Exercise aim →
Copy out the data below from the line with "Given: Click the" up to and including the line with "Looking at the", leaving the pictures out.

Source material →
◆ ◆ ◆
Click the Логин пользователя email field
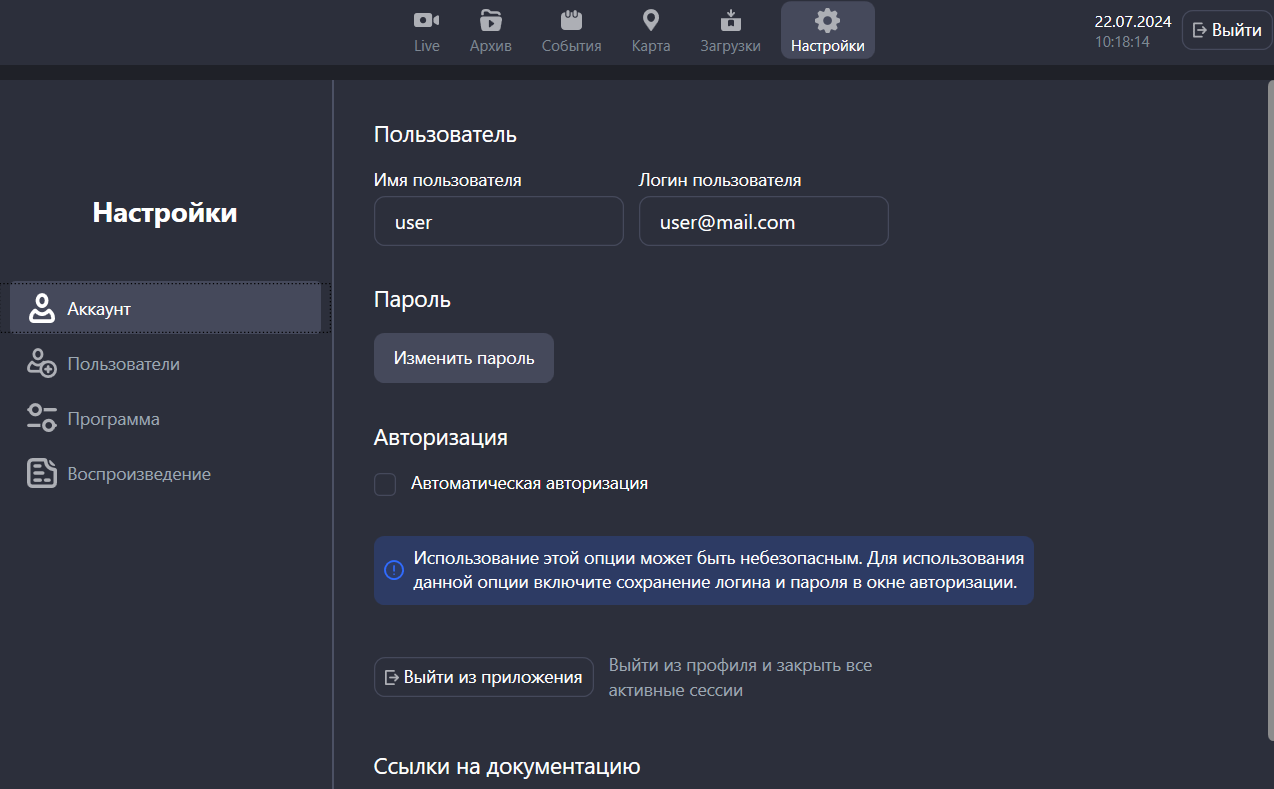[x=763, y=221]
◆ ◆ ◆
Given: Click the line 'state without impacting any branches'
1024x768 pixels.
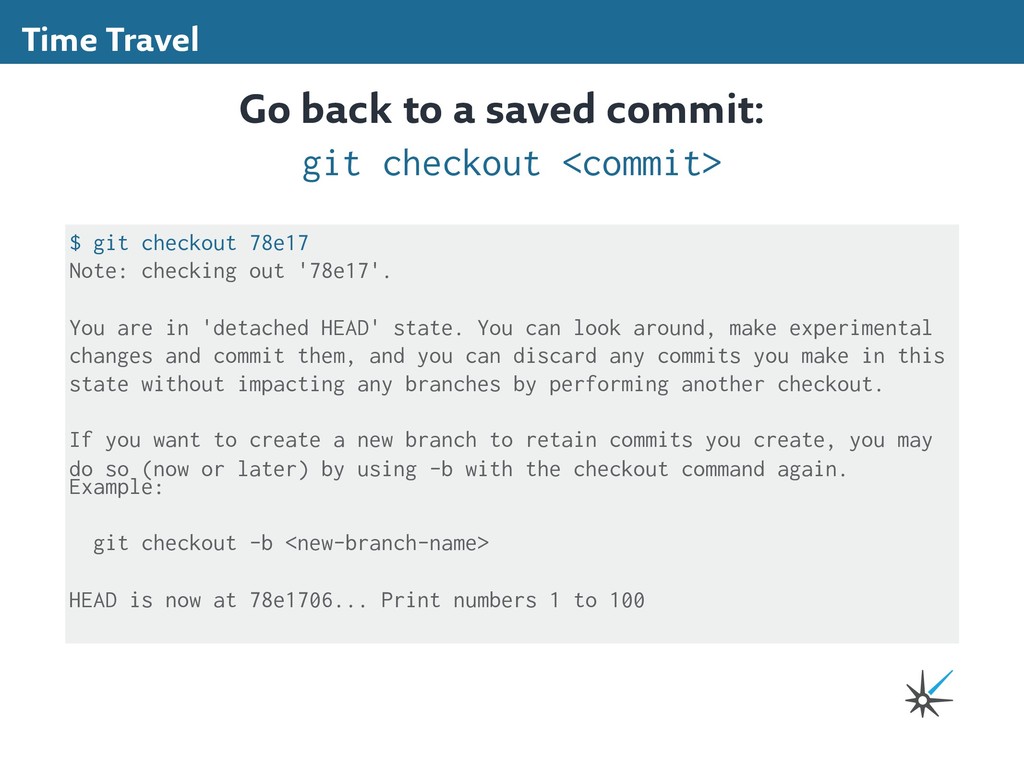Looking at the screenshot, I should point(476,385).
◆ ◆ ◆
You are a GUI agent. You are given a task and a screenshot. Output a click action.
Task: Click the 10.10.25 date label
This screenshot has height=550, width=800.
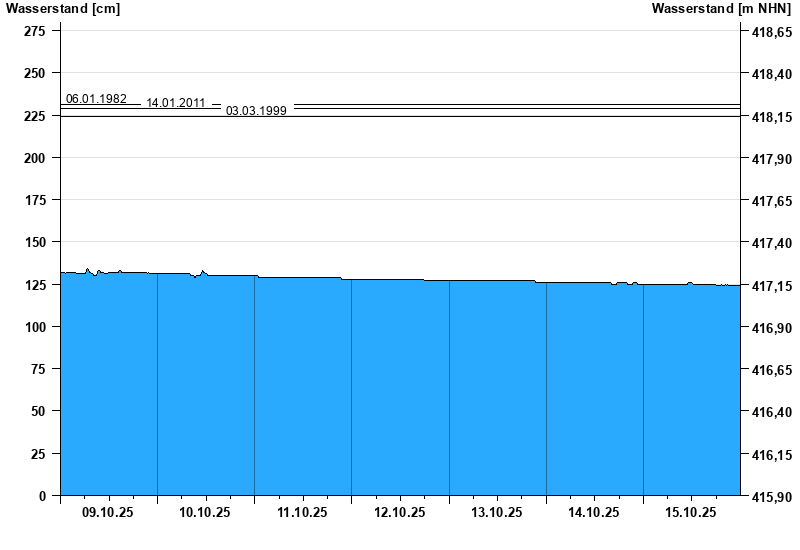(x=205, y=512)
◆ ◆ ◆
Exercise output →
Given: Click the line 'state without impacting any branches'
1024x768 pixels.
Looking at the screenshot, I should point(476,385).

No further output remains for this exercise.